◆ WHAT YOU HAVE TO DO
Please give the lines below again exactly as they stand, from the one that contains "Task: Click the 888.studio" up to and including the one that contains "Screen dimensions: 1024x627", leaving all pictures out.

◆ MATERIAL FOR THE TASK
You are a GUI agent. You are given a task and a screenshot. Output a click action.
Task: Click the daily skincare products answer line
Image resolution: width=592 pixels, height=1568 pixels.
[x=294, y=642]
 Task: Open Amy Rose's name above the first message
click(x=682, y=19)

--

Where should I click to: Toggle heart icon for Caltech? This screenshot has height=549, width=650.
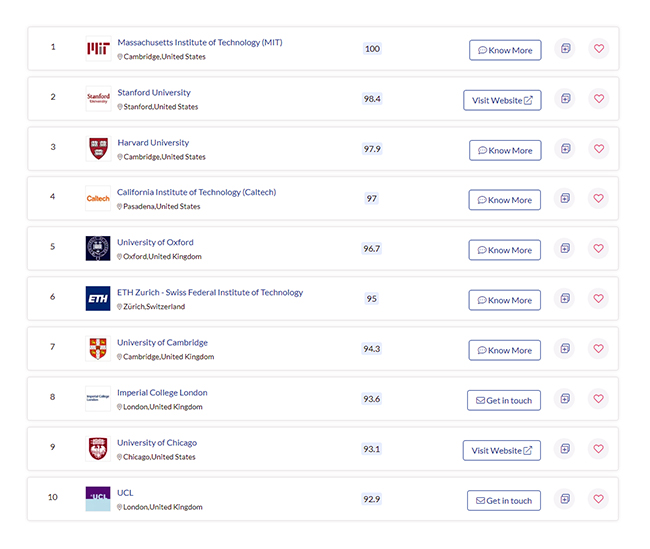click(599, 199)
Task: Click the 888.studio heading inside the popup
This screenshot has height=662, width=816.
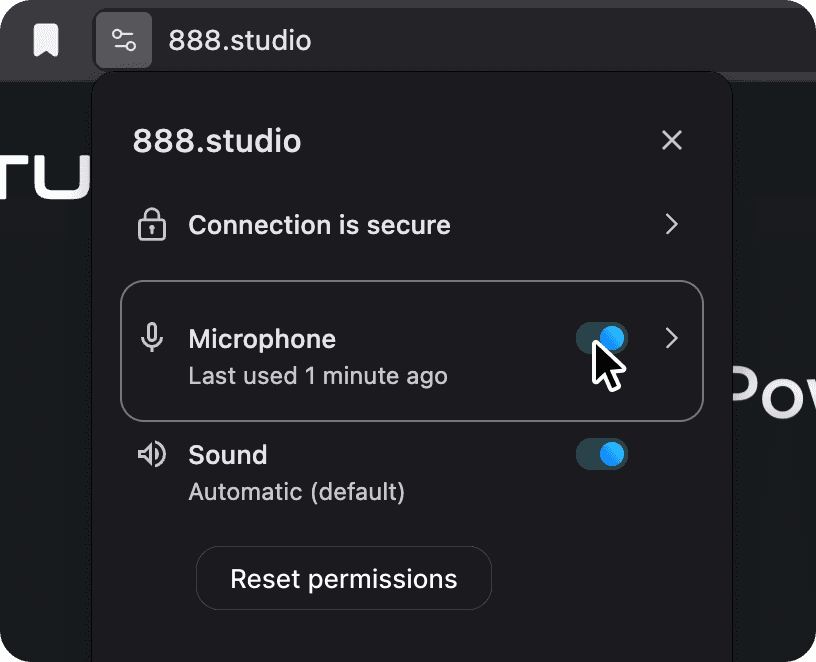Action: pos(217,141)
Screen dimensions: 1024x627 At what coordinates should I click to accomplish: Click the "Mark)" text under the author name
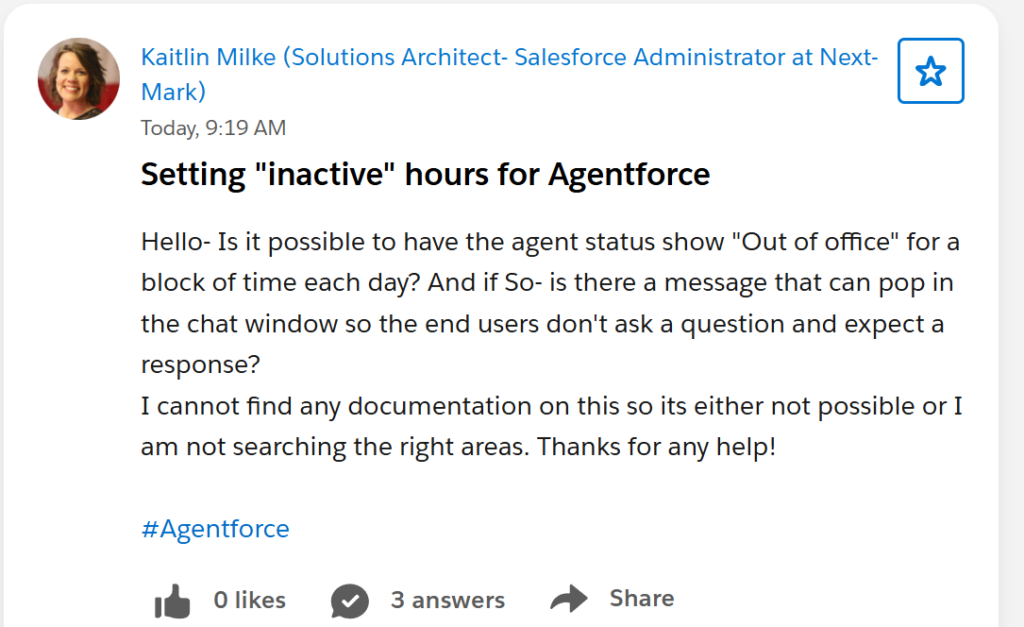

◆ SOLUTION BELOW
Task: Click the 888.studio heading inside the popup
This screenshot has height=662, width=816.
Action: pos(217,141)
Screen dimensions: 1024x627 At what coordinates should I click to accomplish: Click the "Mark)" text under the author name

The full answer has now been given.